Under the leadership of Joseph Manko, Liberty Elementary School #64 located on Maine Avenue in Northwest Baltimore has received an estimated $6 million dollars in grant money to support students, staff and the community. Quite an amazing accomplishment given the fact that Manko and his staff have been able to do it without a paid professional grant writer.
“Because of our experience here, and because we love the kids, we can write grants from the heart in a way that a paid grant writer might not capture,” said Manko. “Those are our credentials. We don’t have the professional grant writing expertise, but we counteract that with our relationship with the kids and the community.”
According to Manko, approximately 500 students attend the school.
“We are always trying to look for ways to expand opportunities for our students,” said Manko. “We have been fortunate to receive a lot of grants and are in contact with organizations that help us to do that. We have the largest field trip program in Baltimore. Last year, we took our kids on 93 field trips. A lot of those trips were grant-supported. The Baltimore Museum of Art scheduled 12 trips for our fourth-grade students to go to the museum and study art.

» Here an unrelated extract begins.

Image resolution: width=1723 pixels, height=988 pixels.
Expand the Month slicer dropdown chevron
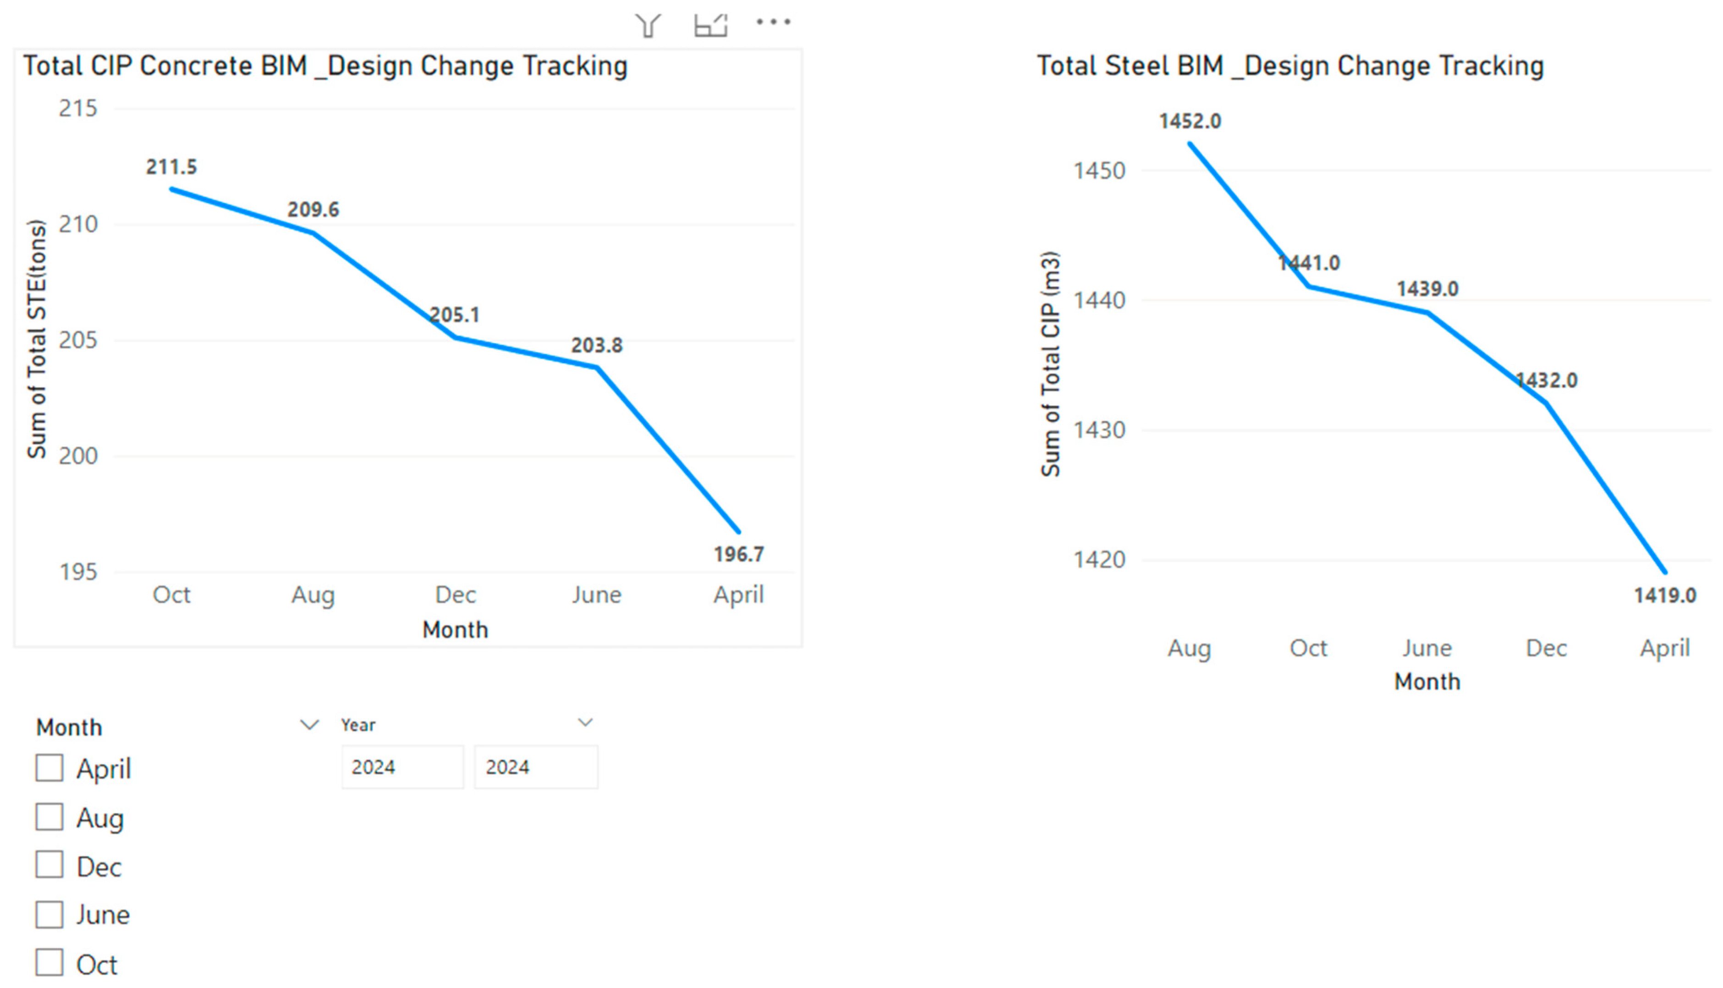tap(310, 725)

“We also have a grant through Pearlstone, which is an organic Jewish farm in Westminster. The kids go there three times a year to learn about farming, and in the spring, they prepare a full harvest meal. This is a unique experience for urban kids who don’t have a lot of experience in gardening.”
Manko talked about the school’s many grant awards and the services they provide.

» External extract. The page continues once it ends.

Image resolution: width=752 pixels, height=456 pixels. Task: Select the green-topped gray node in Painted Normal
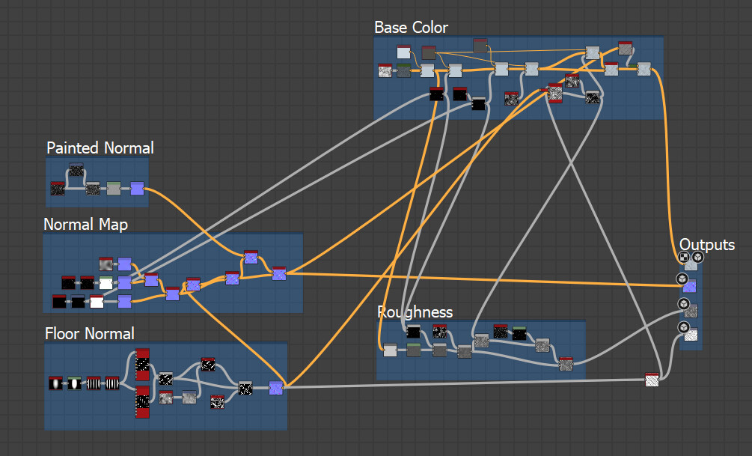click(x=114, y=188)
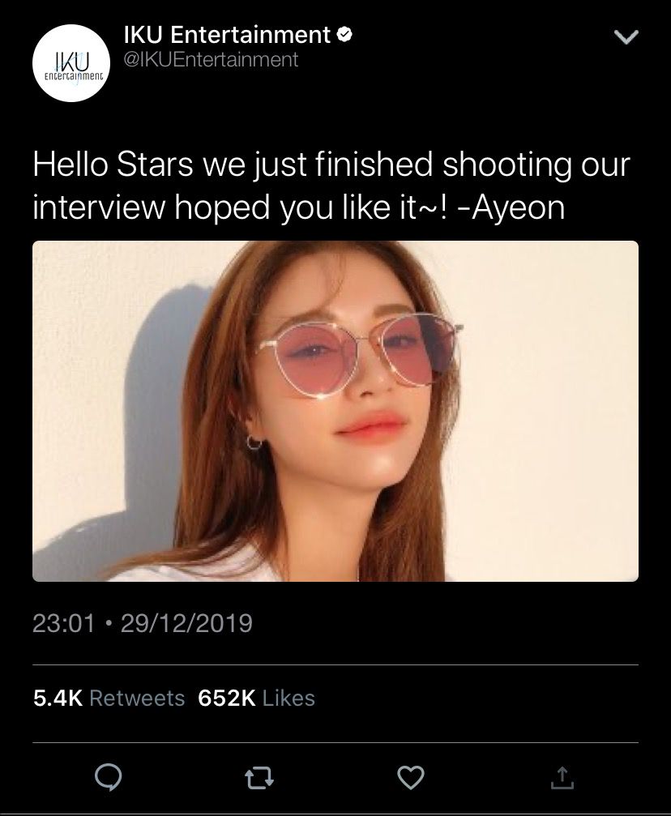Open the IKU Entertainment profile avatar
This screenshot has height=816, width=671.
[71, 63]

“We receive a yearly $250,000 Community Schools Grant through the Family League of Baltimore,” he said. “That grant allows us to provide after-school programming for 135 students. The children receive hours of additional academics, and also get to select enrichment activities they are passionate about such as Cub Scouts, drama, art, and karate.
“Another large grant is a $300,000 yearly grant from a lot of different sources who have pulled together to support a Judy Center program to support early learning. It provides activities and programming for kids even before they step foot in the school door. By the time they get here, they are already advanced. Though this program, we also offer parenting and GED classes and parent support groups.”
Judy Centers serve children, birth through age five and their families in an effort to increase the number of children entering school ready to learn.
According to Manko, the Liberty Judy Center program also hosts an annual Community Baby Shower.
“We invite new parents in the community to participate, and then we connect them to the program we have in the Judy Center,” said Manko.
Manko also talked about programs supported by some of the school’s smaller grants.
“The last five years, we have written a $50,000 grant through the Summer Funding Collaborative,” he said. “This year, that collaborative supported a five-week summer camp at zero cost to families.”
According to Manko, grant awards have made it possible for the school to offers its student an iPad or Chromebook; hire additional social workers; and offer trauma counseling. The school also oversees Liberty Recreation Center, which offers space and a variety of programs to the community. Other offerings include a community food pantry and produce drop program.
“Ms. Gomez works with the pantry team to let parents know about it,” said Manko referring to PTO President Juliette Gomez. “We also have a wonderful partnership with the Maryland Food Bank. We give away 16,000 pounds of food a month.”
Ursula V. Battle
Manko has served as principal of Liberty Elementary for 10 years, and has worked in education for 18 years.
“Funders want to make investment in longevity and stability,” he said. “We have a track record of success, and people are willing to support our initiatives.”
However, Manko was quick to point out that he shouldn’t be credited with the school’s grant success. He highlighted the efforts of many, including Assistant Principal Sarah Krauss.
“My only role is to empower the staff,” he said. “They will ask if it’s something they can do, and I say ‘yes.’ They care a lot about getting as much as we can for our students to help their learning. We also have a very active PTO.
“We want to provide our kids with the same opportunities kids in elite, prestigious Maryland schools would get. Rather than putting up our hands and saying, ‘that’s impossible,’ we look at the barriers that prevent us from reaching those goals, and move or work around those barriers. Our kids deserve the best.”
PTO President Gomez says Manko gets an ‘A+’ grade in her book.
“My granddaughter goes there, and I wanted to be involved,” she said. “Mr. Manko is so humble and is never too busy to hear what even the smallest person has to say. He even rolls up his sleeves and picks up the trash. Liberty is very blessed to have Mr. Manko.”